“We’ve no time for questions, Evelina, now—go back to your tatting—hey?” He answered me as he began to buttonhole the Crag and lead him down the steps.
“Dodson is the man who is laying down and contracting for the line across the river, Evelina,” answered Cousin James without taking any notice whatever of Uncle Peter’s squelching of me. “If this other line can just be secured he will have to come to our terms—and the situation will be saved.” As he spoke he took my hand in his and led me at his side, down the front walk to the gate, talking as he went, for Uncle Peter was chuckling on ahead like a steam tug in a hurry.
“And the shades of Henry will again assume the maintenance of his family,” I hazarded with lack of respect of the dead, impudence to Cousin James about his own affairs, and unkindness by implication to Sallie, who loves me better than almost anybody in the world does. And I got my just punishment by seeing a lovely look of tender concern rise in Cousin James’s eyes as he stopped short in the middle of the walk.
“I want to go back a minute to speak to Sallie before I go on down town,” he said, quickly, and before Uncle Peter’s remonstrances had exploded, he had taken the steps two at a bound and disappeared in the front door.
“Sooner he marries that lazy lollypop the better,” fumed Uncle Peter, as he waited at the gate. “The way for a man to quench his thirst for woman-sweets is to marry a pot of honey like that, and then come right on back to the bread and butter game. Here’s a letter Jasper gave me to bring along for you from town. Go on and read it and do not disturb the workings of my brain while I wait for James—workings of a great brain—hey?”
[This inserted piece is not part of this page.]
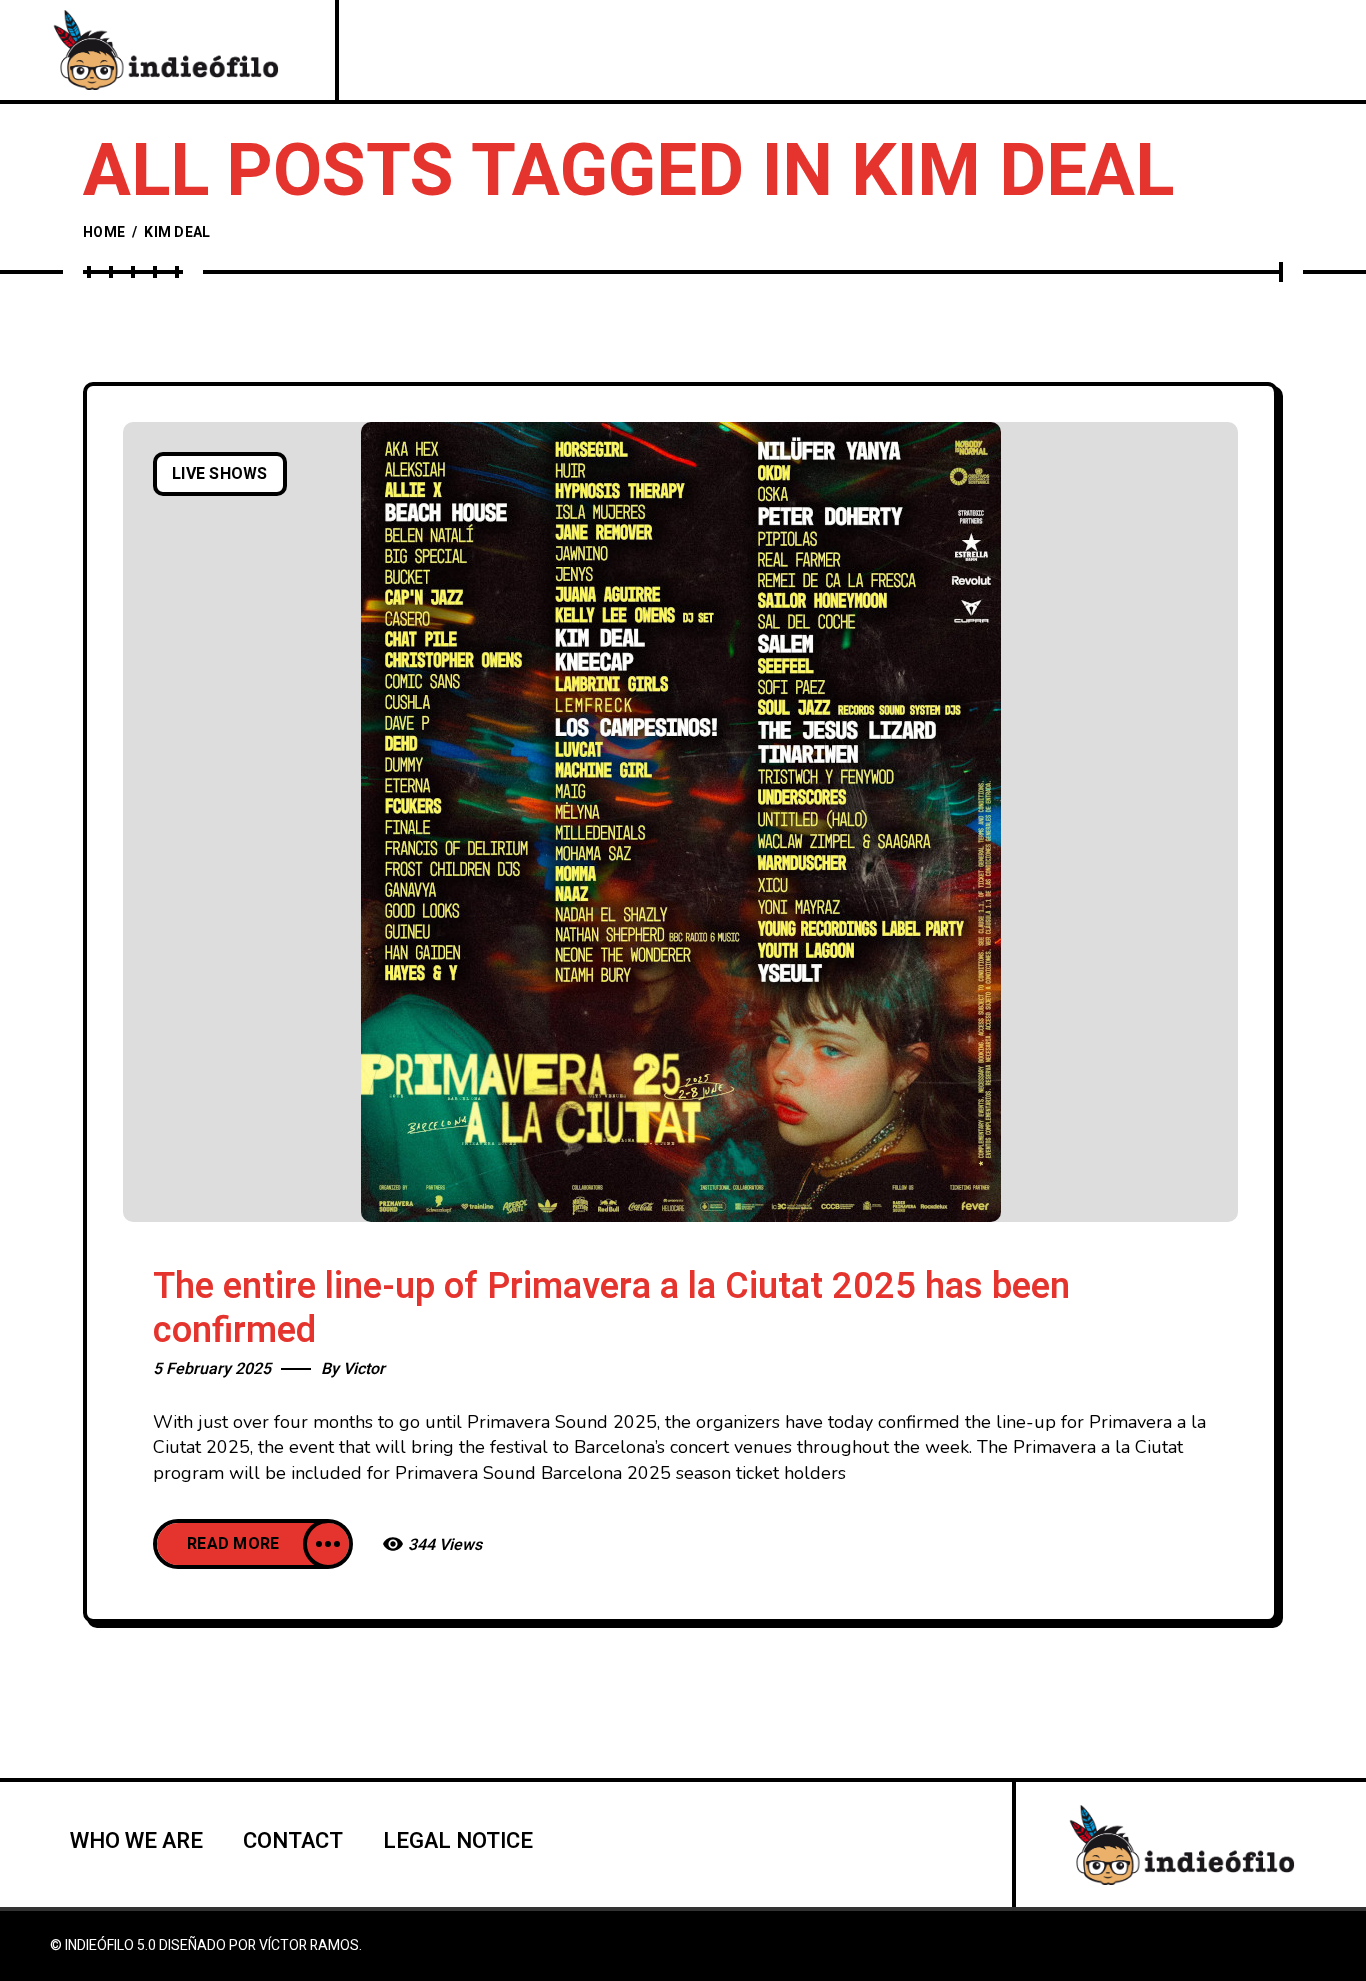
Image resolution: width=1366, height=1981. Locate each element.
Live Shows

I took the letter and hurried across the street because I wanted anyway to get to some place by myself and think. There was no earthly reason for it but I felt like an animal that has been hurt and wants to go off and lick its wounds. A womanly woman that lives a lovely appealing life right in a man’s own home has a perfect right to gain his love, especially if she is beautifully unconscious of her appeal. Besides, why should a man want to take an independent, explosive, impudent firebrand with all sorts of dreadful plots in her mind to his heart? He wouldn’t and doesn’t!
There is no better sedative for a woman’s disturbed and wounded emotions than a little stiff brain work. Richard’s letter braced my viny drooping of mind at once and from thinking into the Crag’s affairs of sentiment, I turned with masculine vigor to begin to mix into his affairs of finance. However, I wish that the first big business letter I ever got in my life hadn’t had to have a strain of love interest running through it! Still Dickie is a trump card in the man pack.